You control the 605 with a mode button, a menu button, lap and start/stop buttons, a rubberized thumb stick and a pair of zoom buttons. That sounds like a lot to learn, but the buttons are quite intuitive in the way they interact with the screen, and I mastered them with just a little practice and the quick-reference guide.
The buttons were easy to locate and use during rides, even when I wore lightweight long-finger gloves. I especially like the way you can flick the thumb stick to automatically activate the backlight and switch among customized displays. The light is adjustable and makes the screen visible in full sunlight when maxed.
Awesome Optional Maps
The 605 comes with simple basemaps but to use it to full advantage there are about two dozen Garmin maps available on micro SD cards for countries and continents. Slide City Navigator North America into the 605 and you’ll see even small back roads across the U.S. and Canada. These maps include “points of interest” such as restaurants, campgrounds, emergency services and more.

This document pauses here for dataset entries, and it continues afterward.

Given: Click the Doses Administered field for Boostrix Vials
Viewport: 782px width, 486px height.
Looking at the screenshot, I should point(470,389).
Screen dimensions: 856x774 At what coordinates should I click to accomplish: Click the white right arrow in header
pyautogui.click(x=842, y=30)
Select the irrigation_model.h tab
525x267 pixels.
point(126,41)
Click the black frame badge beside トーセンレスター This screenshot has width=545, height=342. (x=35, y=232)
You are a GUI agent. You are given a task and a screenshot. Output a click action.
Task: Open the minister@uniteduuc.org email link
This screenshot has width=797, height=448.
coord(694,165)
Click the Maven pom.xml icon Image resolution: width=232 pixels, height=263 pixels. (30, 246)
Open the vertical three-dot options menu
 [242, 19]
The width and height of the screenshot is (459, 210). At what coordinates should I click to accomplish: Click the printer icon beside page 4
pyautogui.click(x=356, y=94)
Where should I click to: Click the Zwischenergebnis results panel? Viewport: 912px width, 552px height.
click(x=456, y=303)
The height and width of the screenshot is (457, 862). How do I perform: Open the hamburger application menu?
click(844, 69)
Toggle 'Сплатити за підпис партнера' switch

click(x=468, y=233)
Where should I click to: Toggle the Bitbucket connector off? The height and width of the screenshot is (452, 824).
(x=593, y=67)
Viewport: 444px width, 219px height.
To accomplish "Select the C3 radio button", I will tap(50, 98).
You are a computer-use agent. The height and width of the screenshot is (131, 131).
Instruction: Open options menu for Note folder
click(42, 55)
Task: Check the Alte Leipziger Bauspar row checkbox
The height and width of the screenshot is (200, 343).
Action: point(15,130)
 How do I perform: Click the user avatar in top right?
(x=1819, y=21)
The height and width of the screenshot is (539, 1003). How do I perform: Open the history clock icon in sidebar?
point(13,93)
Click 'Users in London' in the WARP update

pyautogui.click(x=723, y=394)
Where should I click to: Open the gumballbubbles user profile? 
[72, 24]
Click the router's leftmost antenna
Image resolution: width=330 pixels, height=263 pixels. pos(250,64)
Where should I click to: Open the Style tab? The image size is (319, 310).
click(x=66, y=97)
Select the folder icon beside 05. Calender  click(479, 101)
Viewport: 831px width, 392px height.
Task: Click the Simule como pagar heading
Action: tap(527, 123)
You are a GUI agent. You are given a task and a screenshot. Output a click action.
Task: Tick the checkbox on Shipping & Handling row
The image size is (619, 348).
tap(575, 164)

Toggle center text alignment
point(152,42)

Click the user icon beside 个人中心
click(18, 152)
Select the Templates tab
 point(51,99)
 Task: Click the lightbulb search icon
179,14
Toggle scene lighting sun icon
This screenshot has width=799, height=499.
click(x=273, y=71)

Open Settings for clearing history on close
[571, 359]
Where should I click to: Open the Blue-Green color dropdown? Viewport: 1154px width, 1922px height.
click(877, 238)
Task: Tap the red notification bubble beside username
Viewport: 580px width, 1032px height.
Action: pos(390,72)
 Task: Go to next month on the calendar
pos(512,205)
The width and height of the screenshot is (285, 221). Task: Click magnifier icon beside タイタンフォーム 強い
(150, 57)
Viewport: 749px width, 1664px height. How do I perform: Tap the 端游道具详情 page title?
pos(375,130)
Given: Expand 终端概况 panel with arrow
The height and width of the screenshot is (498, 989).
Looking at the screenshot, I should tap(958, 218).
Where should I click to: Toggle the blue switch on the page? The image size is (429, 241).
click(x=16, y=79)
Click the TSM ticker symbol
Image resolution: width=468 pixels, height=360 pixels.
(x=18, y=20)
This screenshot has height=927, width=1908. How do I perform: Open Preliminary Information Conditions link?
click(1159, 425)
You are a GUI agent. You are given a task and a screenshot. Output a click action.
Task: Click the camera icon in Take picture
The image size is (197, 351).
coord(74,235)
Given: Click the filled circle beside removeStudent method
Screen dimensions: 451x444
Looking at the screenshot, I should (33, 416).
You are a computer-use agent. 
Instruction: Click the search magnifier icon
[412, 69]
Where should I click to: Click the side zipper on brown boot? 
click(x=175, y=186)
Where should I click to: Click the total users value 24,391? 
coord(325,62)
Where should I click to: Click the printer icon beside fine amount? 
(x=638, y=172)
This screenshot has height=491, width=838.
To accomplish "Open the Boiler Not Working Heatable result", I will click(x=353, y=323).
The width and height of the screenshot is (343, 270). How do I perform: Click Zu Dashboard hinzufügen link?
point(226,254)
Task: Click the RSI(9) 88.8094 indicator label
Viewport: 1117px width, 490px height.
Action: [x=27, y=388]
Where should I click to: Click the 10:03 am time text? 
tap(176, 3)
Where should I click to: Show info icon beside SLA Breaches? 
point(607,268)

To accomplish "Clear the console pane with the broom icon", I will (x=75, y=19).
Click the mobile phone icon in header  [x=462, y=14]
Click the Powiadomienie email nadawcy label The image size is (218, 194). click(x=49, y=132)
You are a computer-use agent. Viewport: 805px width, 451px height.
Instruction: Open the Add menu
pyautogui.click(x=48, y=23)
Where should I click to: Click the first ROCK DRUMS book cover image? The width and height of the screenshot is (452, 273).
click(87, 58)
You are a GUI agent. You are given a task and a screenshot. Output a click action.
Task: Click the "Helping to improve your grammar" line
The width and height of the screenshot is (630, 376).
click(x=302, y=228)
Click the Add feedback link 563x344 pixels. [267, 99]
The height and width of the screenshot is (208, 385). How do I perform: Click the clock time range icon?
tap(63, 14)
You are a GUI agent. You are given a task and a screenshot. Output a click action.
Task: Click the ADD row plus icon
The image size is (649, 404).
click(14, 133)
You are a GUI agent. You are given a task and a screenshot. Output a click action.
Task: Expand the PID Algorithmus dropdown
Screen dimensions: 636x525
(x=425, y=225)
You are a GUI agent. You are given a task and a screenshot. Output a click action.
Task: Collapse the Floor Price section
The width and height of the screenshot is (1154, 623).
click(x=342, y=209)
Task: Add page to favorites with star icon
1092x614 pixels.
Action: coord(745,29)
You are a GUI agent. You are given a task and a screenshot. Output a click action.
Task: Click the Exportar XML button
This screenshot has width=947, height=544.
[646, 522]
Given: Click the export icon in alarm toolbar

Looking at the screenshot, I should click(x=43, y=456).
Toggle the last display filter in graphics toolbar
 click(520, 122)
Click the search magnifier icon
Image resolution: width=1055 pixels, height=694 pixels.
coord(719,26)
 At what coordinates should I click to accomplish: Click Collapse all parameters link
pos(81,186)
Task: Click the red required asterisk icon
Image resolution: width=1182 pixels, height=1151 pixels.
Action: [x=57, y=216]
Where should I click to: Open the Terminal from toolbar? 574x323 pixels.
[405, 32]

The North America version, for example, includes six million (that’s right, million) points of interest.
The addition of GPS to a cyclecomputer gives you a range of powerful features. Here are some examples:
- Set a waypoint (your home or any starting point) and use the GPS map and bearings to find your way back, complete with turn-by-turn directions and street names (with optional city navigator map) and a “distance remaining” readout. If you are riding off-road, the map and directional cues will get you to your destination as well. >
- Save any ride to your history file and re-ride it later by calling it up. The 605 will even calculate a route from your current position, showing you how to get to the start of the stored ride.
- Navigate to an address or point of interest (nearest grocery, for example).
- Save any location as a favorite (trailhead? coffee shop?), select it, and navigate back from anywhere.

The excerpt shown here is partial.